— DOCUMENT TEXT —
::::

Control module 205 monitors information regarding the operation of
the engine and determines how much urea must be injected into the
aftertreatment system 200 (i.e. a desired urea injection). Control
module 205 monitors the temperature 390 of the urea in the tank 208
and ambient pressure 360 and determines the required pump PWM duty
cycle signal 355 to create a predetermined pressure 370 in the
delivery line 290. Control module 205 can additionally or
alternatively include feedback control to create the predetermined
pressure 370 in the delivery line 290 based upon pressure feedback
375. In accordance with one embodiment, the predetermined pressure
370 can be set to 5 bar or 5,000 mbar. The control module 205
generates control command 350, operating urea dosing module 260
such that the pressurized urea in delivery line 290 will deliver
the desired urea injection.

::::

— TASKS TO PERFORM —
1) Rewrite the urea injection passage from "Control module 205 monitors" to "desired urea injection.", changing "delivery line" to "supply line".
2) Answer these questions about the urea injection passage:
(a) The control module monitors the temperature of what?
(b) In one embodiment, what value can the predetermined pressure be set to?
(c) What does control command 350 operate?

[Dataset items]
::::

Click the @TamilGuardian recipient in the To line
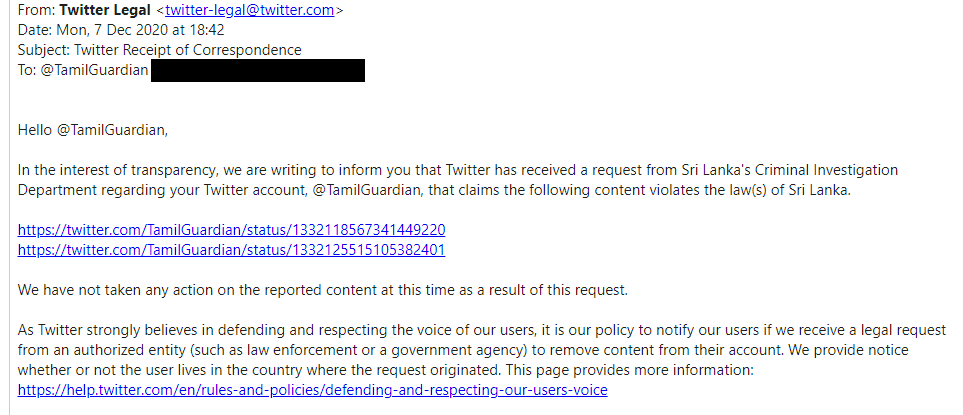Image resolution: width=963 pixels, height=415 pixels. pos(95,71)
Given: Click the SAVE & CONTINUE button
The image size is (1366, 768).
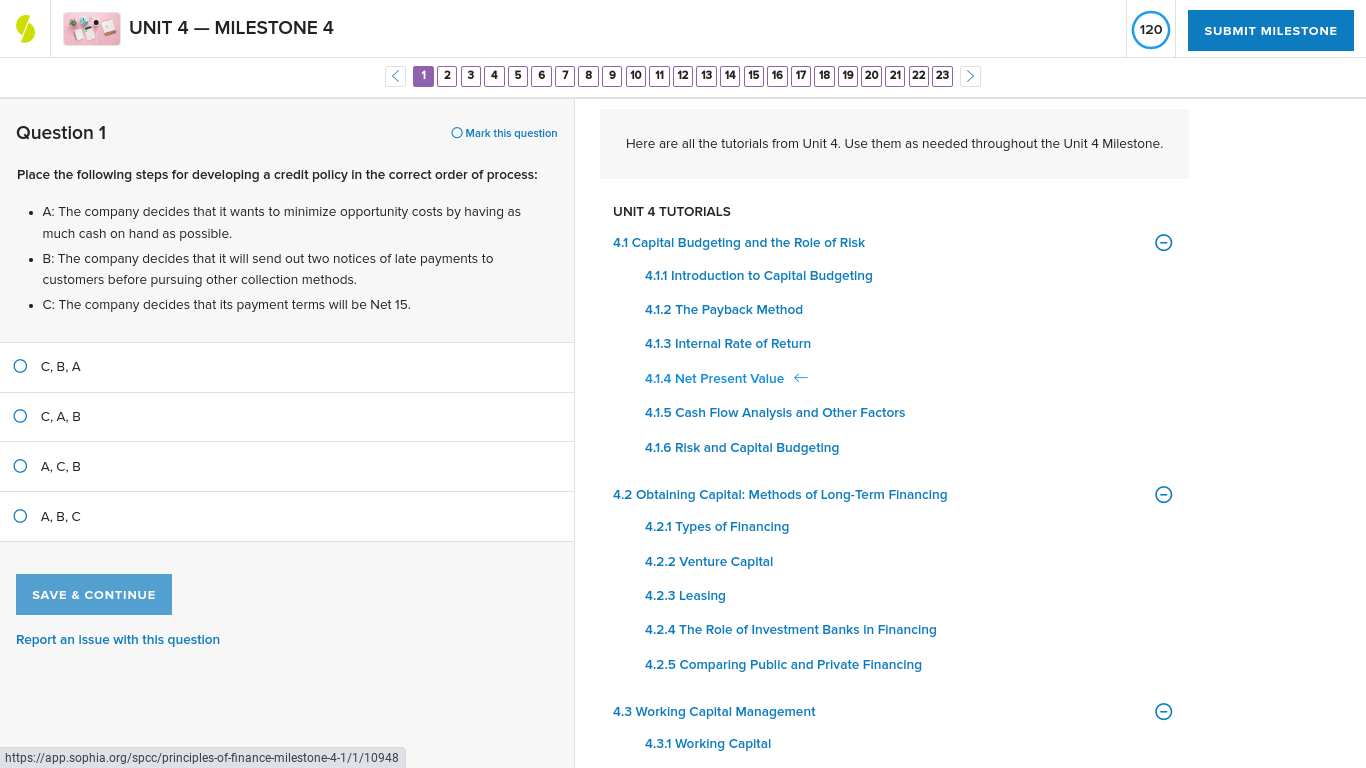Looking at the screenshot, I should [x=93, y=594].
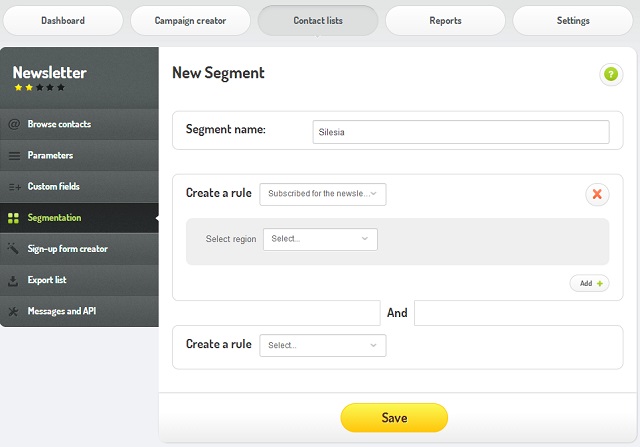Click the newsletter star rating
Image resolution: width=640 pixels, height=447 pixels.
(40, 87)
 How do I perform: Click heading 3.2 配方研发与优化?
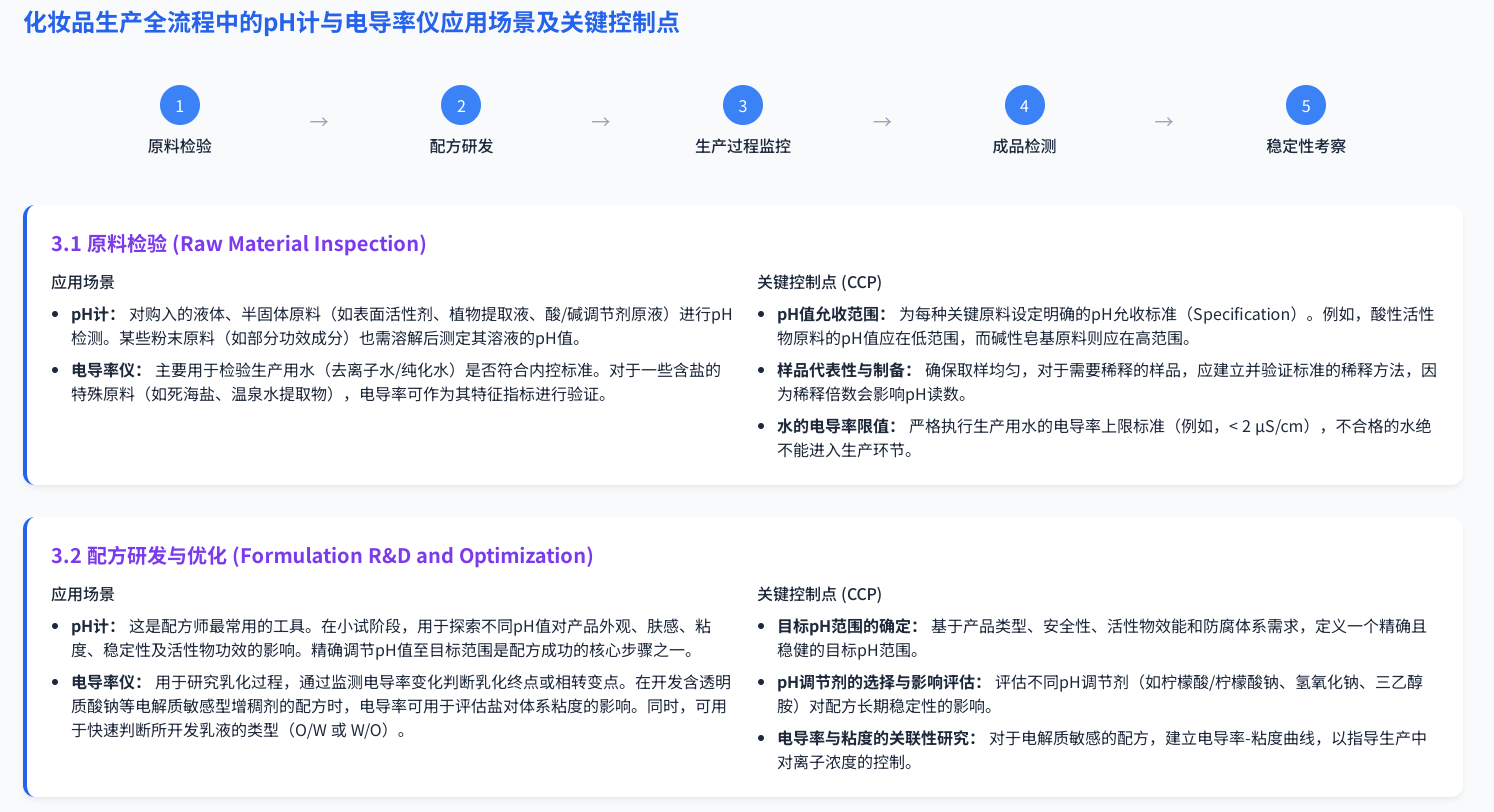[322, 556]
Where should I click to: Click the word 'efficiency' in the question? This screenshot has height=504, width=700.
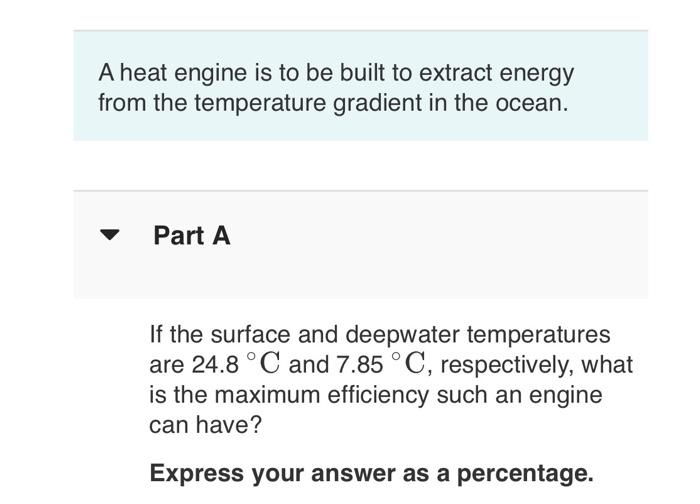click(378, 396)
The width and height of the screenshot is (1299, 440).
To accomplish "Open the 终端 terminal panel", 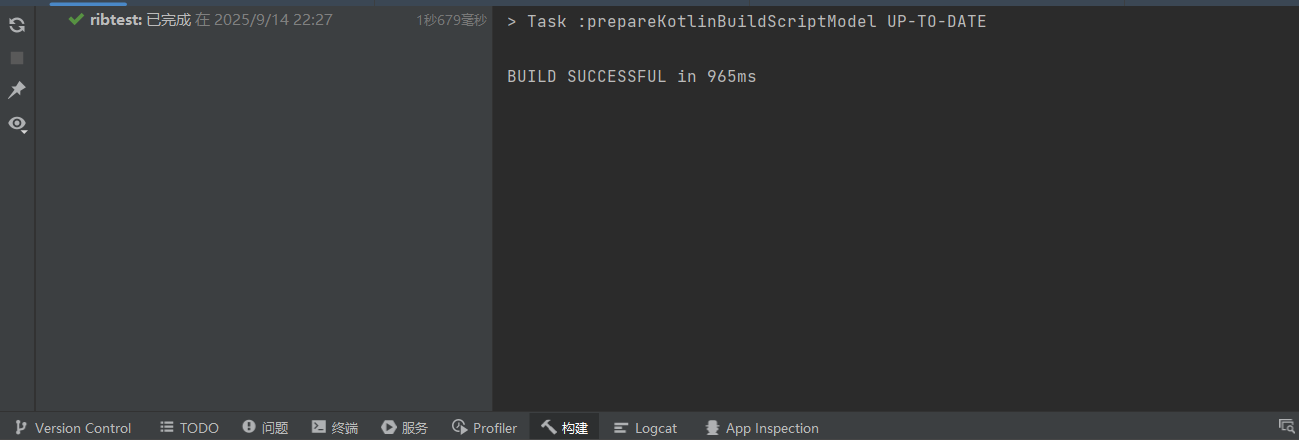I will [335, 428].
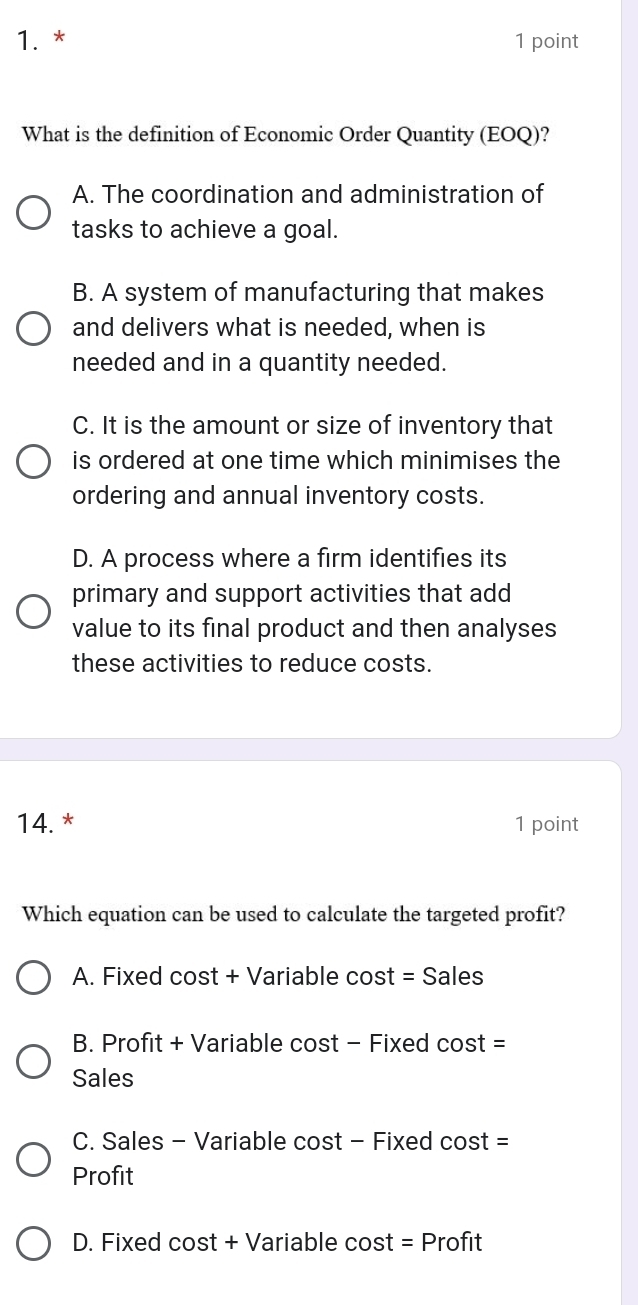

::::

— THE RESPONSES —
1)
Control module 205 monitors information regarding the operation of
the engine and determines how much urea must be injected into the
aftertreatment system 200 (i.e. a desired urea injection). Control
module 205 monitors the temperature 390 of the urea in the tank 208
and ambient pressure 360 and determines the required pump PWM duty
cycle signal 355 to create a predetermined pressure 370 in the
supply line 290. Control module 205 can additionally or
alternatively include feedback control to create the predetermined
pressure 370 in the supply line 290 based upon pressure feedback
375. In accordance with one embodiment, the predetermined pressure
370 can be set to 5 bar or 5,000 mbar. The control module 205
generates control command 350, operating urea dosing module 260
such that the pressurized urea in supply line 290 will deliver
the desired urea injection.

2)
(a) The urea in the tank 208.
(b) 5 bar or 5,000 mbar.
(c) Urea dosing module 260.